Honestly, there are a lot of add-ons that are innocuous, and many players don't use any at all, not even shaders. Never used any myself. But it's the more cheat-y ones that make the rest look bad and force Yoshi P away from a "don't ask, don't tell" policy into one of heavy-handed enforcement.
Wasn't this Savage?
I think Savage is higher now (something like 30% have at least attempted or cleared, I forget which, P1S/P5S, something like 15-25% [median 20?] have completed the final fight of a current tier), but Ultimates are still pretty small, something like 5% or less clear and maybe 10-15% attempt? Though who knows what the real numbers are.

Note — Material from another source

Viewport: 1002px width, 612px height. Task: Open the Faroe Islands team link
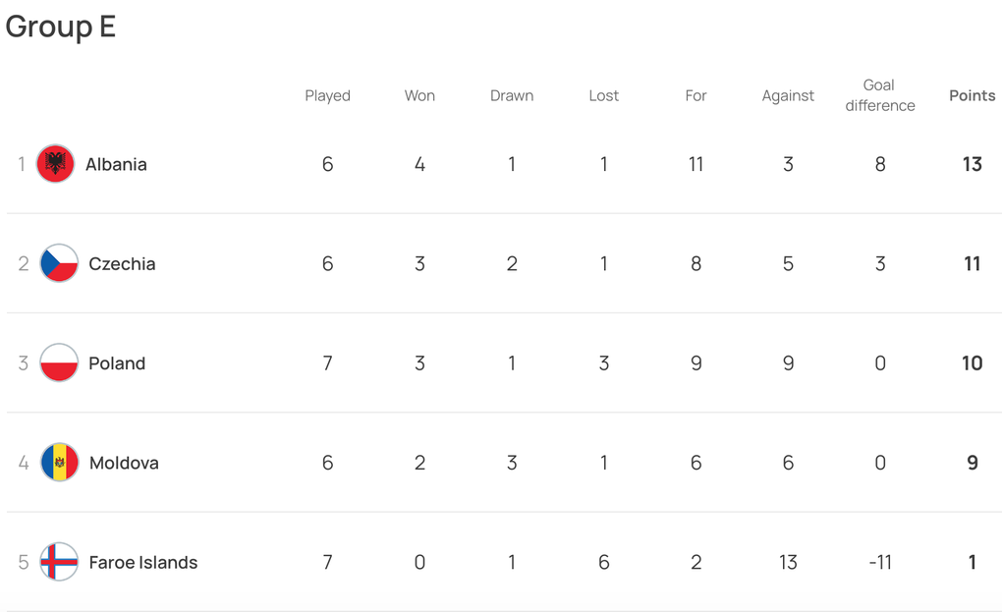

I get where you're going, but I'd be careful with such a broad brush. Unsync isn't cheating, it's something the game allows for people later on to try something with a handicap, much like how Echo is implemented after a certain point to help more people clear content. I have a lot of fond memories of running old content. I unsynced Coils in ShB after clearing Turn 5 years ago in ARR (need a friend to help with Nail, so I caught her up and then we finished the rest together), and hell yeah I valued it. Running content with a friend and then being smacked with that in-game CGI cutscene after the second to last fight was an amazing feeling. It was like finishing ARR's story for the first time, and I've recommended it to others (and helped a couple people run it) since then because of how it's the "true conclusion" to both the 1.X and 2.0 stories.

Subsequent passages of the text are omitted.